Machine Learning and Predictive Analytics
August 25, 2023The Client
The client is one of the leading chip manufacturers in the industry. They were trying to benchmark and enhance the multithreaded Machine Learning (ML) Inference Performance on high core count CPUs. The client recognized the importance of maximizing CPU utilization for improving ML inference throughput and overall system efficiency.
The Project
The project centered around optimizing the performance of the ONNX runtime open-source repository, a widely used framework for ML inferencing. The primary goal was to leverage the full potential of high core count CPUs and address the limitation where ONNX runtime could only utilize a single processor group. This limitation resulted in suboptimal utilization of CPUs with more than 64 threads.
Challenges
- Processor Group Limitation: ONNX runtime’s inability to utilize more than one processor group in Windows caused inefficiencies in CPUs with more than 64 threads.
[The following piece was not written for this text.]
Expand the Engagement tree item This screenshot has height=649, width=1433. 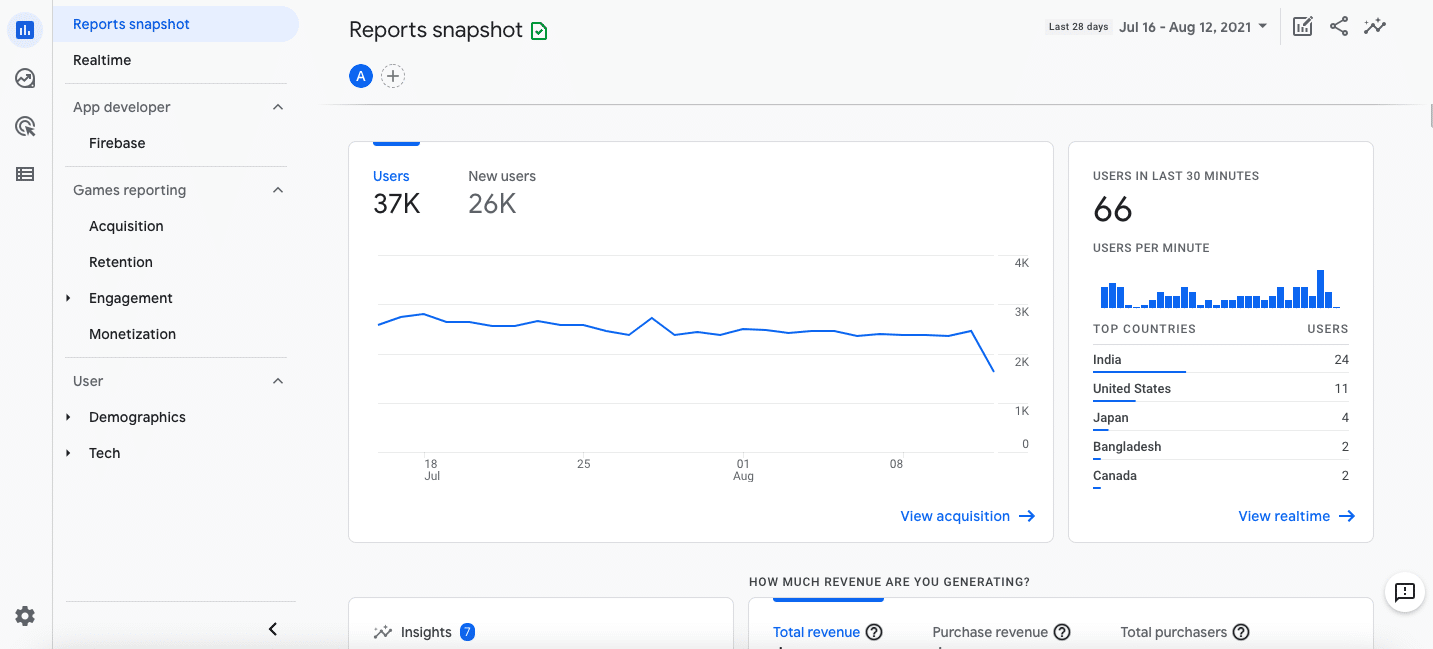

- Inference Performance: The client faced challenges in achieving optimal Inference Performance on high core count CPUs due to limitations in ONNX runtime’s utilization of available hardware resources.
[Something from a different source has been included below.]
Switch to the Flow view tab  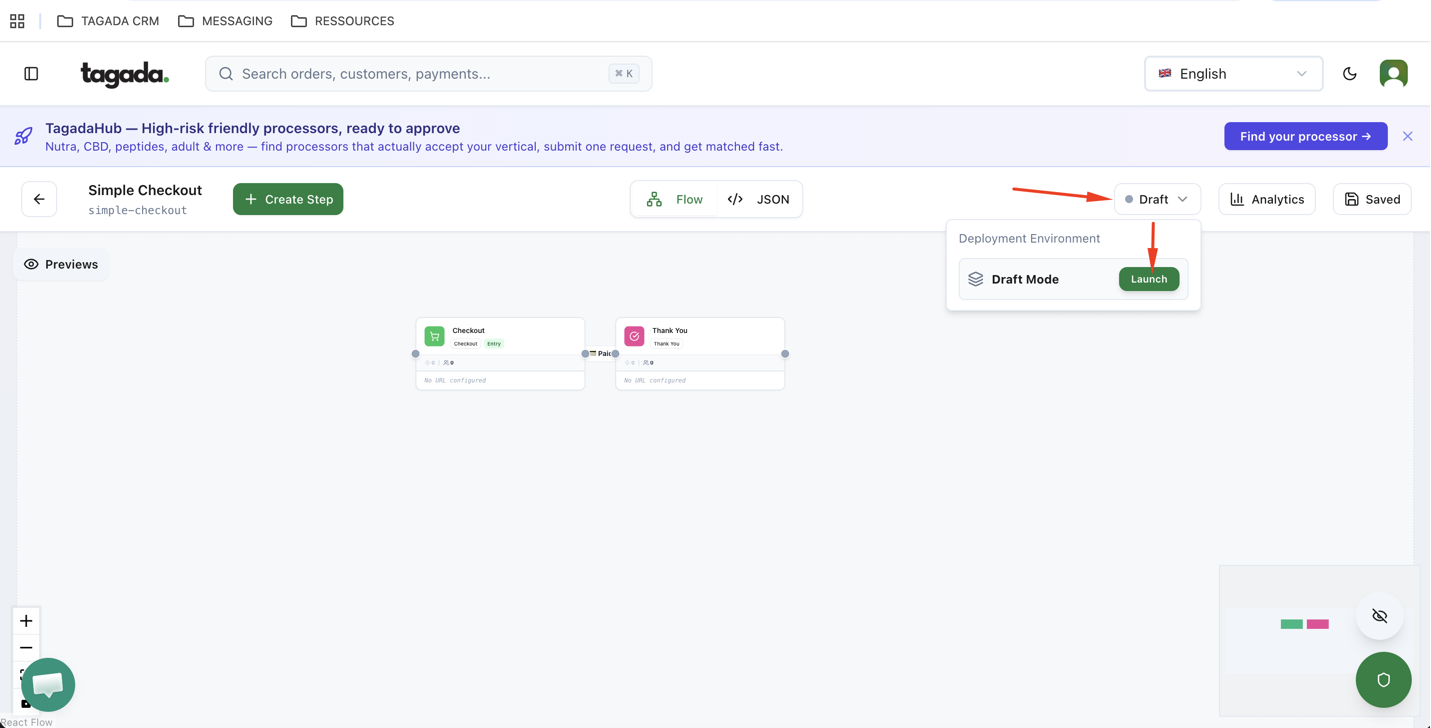(x=675, y=199)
- Dependency Integration: Implementing processor group support required modifications not only within ONNX runtime but also in its dependency, the Eigen repository.
- CPU Utilization Profiling: To identify the root cause of the performance issue, profiling the inference process and analyzing CPU utilization was crucial.
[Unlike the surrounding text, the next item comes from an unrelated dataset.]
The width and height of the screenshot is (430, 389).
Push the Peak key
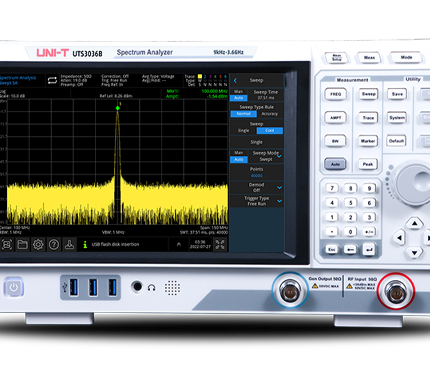click(x=368, y=164)
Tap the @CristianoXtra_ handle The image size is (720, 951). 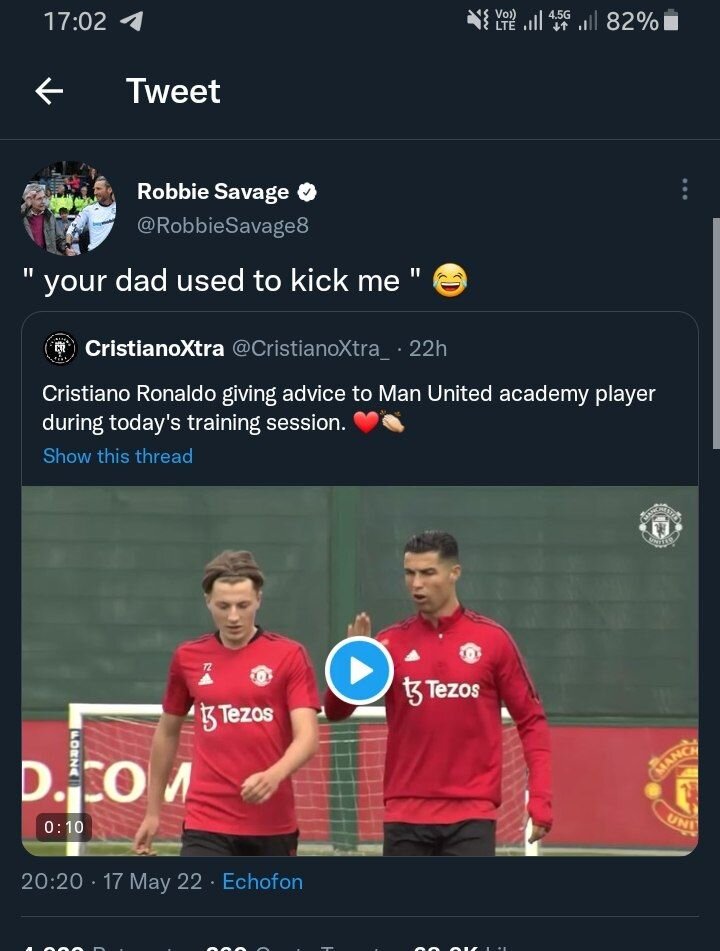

The MulticoreWare Advantage & Approach
MulticoreWare’s team has in-depth expertise in ML software Stack Optimization and demonstrated its prowess in tackling the challenges faced by the client. Our approach involved:
- Profiling and Analysis: Thorough profiling and analysis of the inference process and identifying the lack of processor group support as a key bottleneck.
- Codebase Analysis: Delving into the codebase of ONNX runtime and Eigen to understand the intricacies and dependencies.
- Adding Processor Group Support: Adding a processor group support to ONNX runtime and integrating it into the Eigen repository, ensuring compatibility and optimal performance.
- Parameter Optimization: Optimizing the inference benchmarks by fine-tuning parameters and enabling the ML models to efficiently utilize the available hardware resources.
- Parallel Inference Feature: Introducing a parallel inference feature to the ONNX Runtime’s performance test suite to further maximize the high core count CPU potential, thereby, extracting every ounce of performance.
Outcome
Through MulticoreWare’s expert intervention, the client achieved remarkable results:
- Enhanced CPU Utilization: The implementation of processor group support and parameter optimization led to improved CPU utilization on high core count CPUs, addressing the 64-thread limitation.
- Increased Inference Throughput: The optimizations resulted in significantly higher inference throughput, enabling the client to extract more value from their hardware.
- System Efficiency: The project’s success resulted in enhanced system efficiency, maximizing the utilization of the available hardware resources.
- Deeper Collaboration: MulticoreWare’s in-depth understanding of the ML software stack and dependencies fostered a deeper collaboration between the client and MulticoreWare, setting the stage for potential future projects.
Conclusion
This case study underscores how MulticoreWare’s expertise in optimizing ML software stacks based on the hardware’s architecture, combined with our innovative approach, enabled a major chip manufacturer to overcome limitations, optimize performance, and maximize the potential of high core count CPUs.